Mile 4 was a 7:58, then 8:05, 7:51. 8:07, 7:59, 7:55, 7:49, 7:56, 7:27, 8:38, 8:07, 8:08 and 7:57. Somewhere around mile 14 is where I blew up, the wheels fell off; or whatever you want to call it. I remember the advice my coach (Nate Long) gave me a few years ago about getting to the halfway point in a marathon with as little effort as possible. I was running the splits but the effort seemed anything but easy. It was also starting to get warm and the light winds did not help. The wind was not enough to blow you over, but it did make us work that much harder; and also caused any perspiration ,to evaporate ever quicker, which is not good in that it is an internal cooling mechanism for our bodies.
When I realized about the 25K mark that my Boston Marathon qualifying (BQ) hopes were dashed, I decided I would go for a PB (personal best).
In the end I shaved 4 minutes of my PB and finished with a 3:51. Even though I did not get a BQ like I wanted, I had hoped for a finish time in the low 3:30s; however my pace dropped off significantly from mile 15 to the finish. Some days finishing is just good enough.
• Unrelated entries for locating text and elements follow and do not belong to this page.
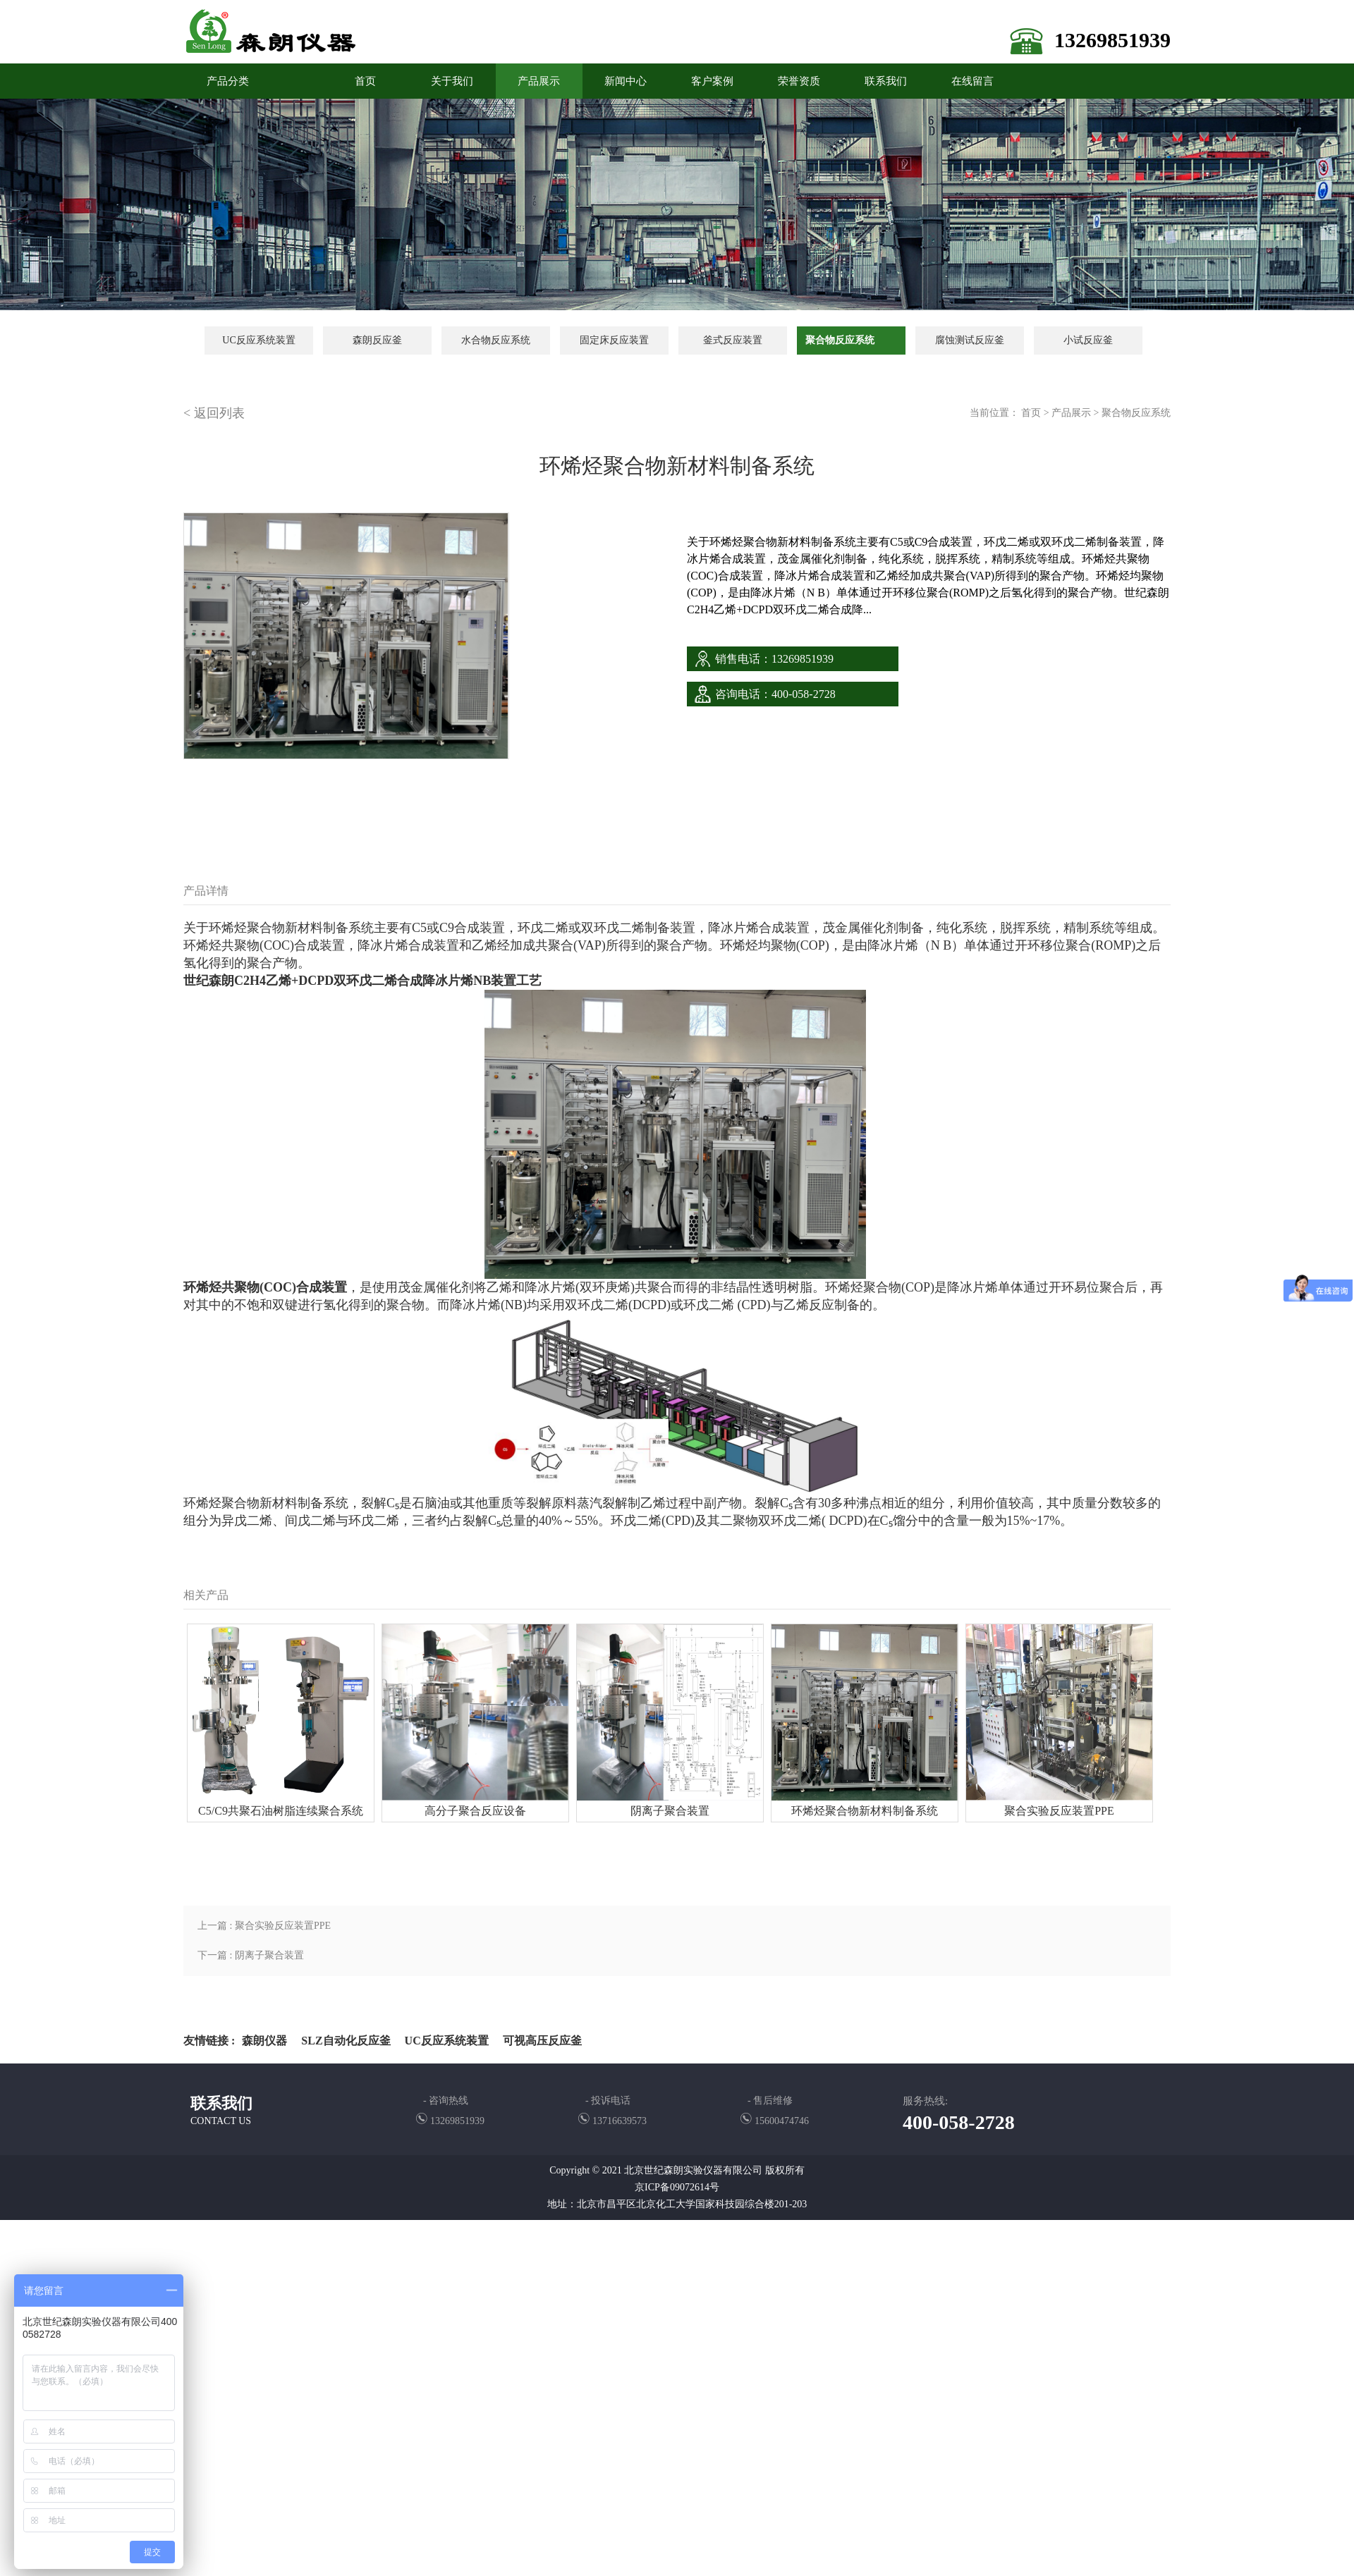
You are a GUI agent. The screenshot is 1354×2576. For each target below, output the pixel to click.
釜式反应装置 (732, 340)
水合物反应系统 (495, 340)
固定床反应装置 (614, 340)
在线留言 (972, 81)
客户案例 (712, 81)
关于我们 (452, 81)
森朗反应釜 (377, 340)
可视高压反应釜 (542, 2041)
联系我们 (886, 81)
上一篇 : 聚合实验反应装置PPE (264, 1925)
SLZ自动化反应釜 (345, 2041)
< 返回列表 (214, 413)
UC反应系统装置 (258, 340)
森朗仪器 (264, 2041)
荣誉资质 (799, 81)
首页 (1031, 412)
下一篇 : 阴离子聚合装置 (250, 1955)
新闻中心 (625, 81)
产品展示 (539, 81)
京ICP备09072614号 (677, 2187)
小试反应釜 (1088, 340)
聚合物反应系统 (839, 340)
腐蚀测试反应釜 (969, 340)
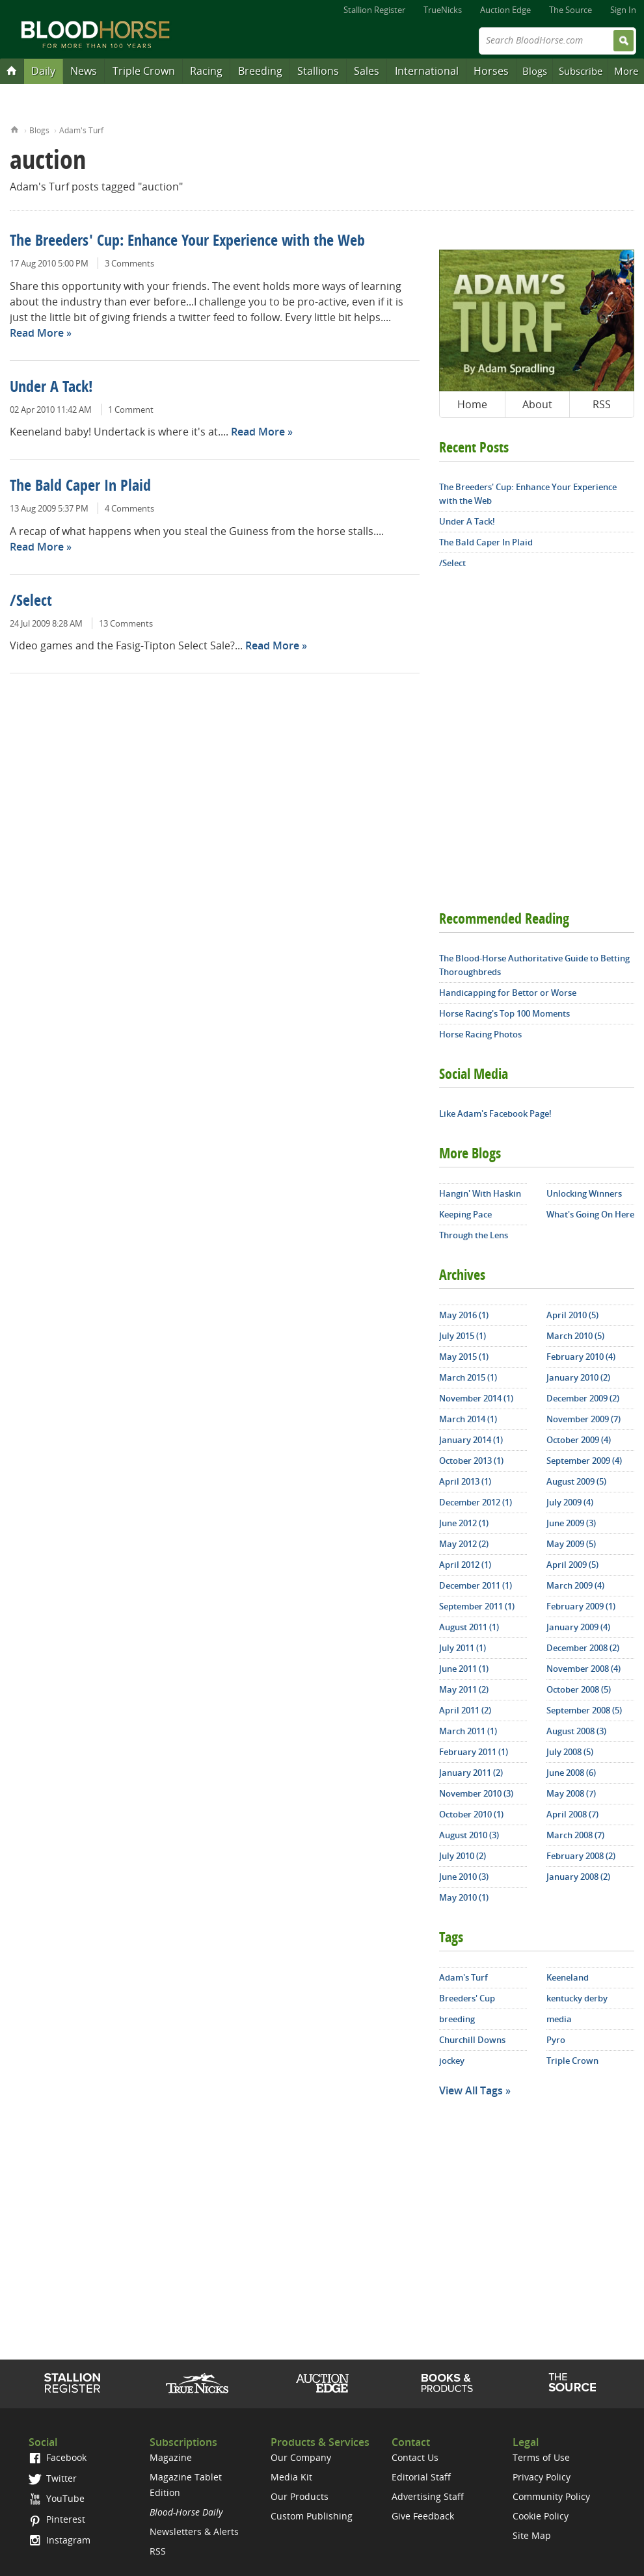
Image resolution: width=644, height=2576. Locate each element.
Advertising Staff (428, 2496)
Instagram (59, 2540)
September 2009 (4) (584, 1460)
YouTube (57, 2498)
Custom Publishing (312, 2516)
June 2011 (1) (464, 1668)
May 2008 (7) (571, 1793)
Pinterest (57, 2519)
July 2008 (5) (569, 1752)
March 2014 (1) (468, 1419)
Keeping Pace (465, 1214)
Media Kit (291, 2477)
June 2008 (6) (571, 1772)
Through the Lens (473, 1235)
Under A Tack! (51, 388)
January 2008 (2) (578, 1876)
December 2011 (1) (475, 1585)
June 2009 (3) (571, 1523)
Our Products (300, 2496)
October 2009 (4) (578, 1440)
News (83, 71)
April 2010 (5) (572, 1315)
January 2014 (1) (471, 1440)
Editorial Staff (421, 2477)
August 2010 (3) (469, 1835)
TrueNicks (442, 10)
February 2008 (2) (580, 1856)
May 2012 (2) (464, 1544)
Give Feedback (423, 2516)
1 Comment (131, 409)
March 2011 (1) (468, 1731)
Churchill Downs (472, 2040)
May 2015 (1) (464, 1356)
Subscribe (580, 70)
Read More (37, 333)
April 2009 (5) (572, 1564)
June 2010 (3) (464, 1876)
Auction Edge (505, 10)
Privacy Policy (541, 2477)
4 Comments (129, 508)
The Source (570, 10)
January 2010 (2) (578, 1377)
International (427, 71)
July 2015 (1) (462, 1336)
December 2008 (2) (582, 1648)
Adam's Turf (81, 130)
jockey (451, 2060)
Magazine (171, 2457)
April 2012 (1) (465, 1564)
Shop (447, 2383)
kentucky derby (577, 1998)
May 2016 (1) (464, 1315)
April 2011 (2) (465, 1710)
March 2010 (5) (575, 1336)
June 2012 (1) (464, 1523)
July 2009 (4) (569, 1502)
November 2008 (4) (583, 1668)
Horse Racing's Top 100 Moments (504, 1013)
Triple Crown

I usually do not make decisions about running (or not running) another marathon until I have had a chance to sleep on it; but certainly never during a race: until that day.
My firm plans as of now are the LA Marathon, where I am already registered as a charity running raising funds for the Alzheimer’s Association California Southland Chapter. I was a long-time resident of southern California and met the chapter a couple of years ago. My Dad was an Alzheimer’s patient, so the cause is an important one for me. The link to my fundraising page can be found here: http://act.alz.org/goto/Runner_MarkB
The LA Marathon is run on a very hilly course which never really gets that easy. That is on February 14th. Sariah has encouraged me to try to give it another shot at a race before LA; especially since I built up such a solid base and was both healthy and fit at the time of Chicago.
I am exploring other options before February. We shall see. If not, I see a late fall race for 2016.
Footnote: Marathon Training Concepts:
Marathon Training Concepts: Sariah’s husband Nate and I had a conversation during a first meeting in 2012. He was the Big Sky Conference Champion in cross country as a senior at Weber State and went on to win the Top of Utah Marathon in 2004. Nate trained me that year and imparted what he learned from his former coach, Chick Hislop, while running for Weber. I scribbled some notes on a piece of paper and it hangs on our fridge as a constant reminder.
- Long runs
- Weekly mileage
- Workouts, speed
- Little things: stretching, core work, strength training
- Eating clean
- Ice baths
Thanks, Mark! Best of luck at LA and the other races that you decide on.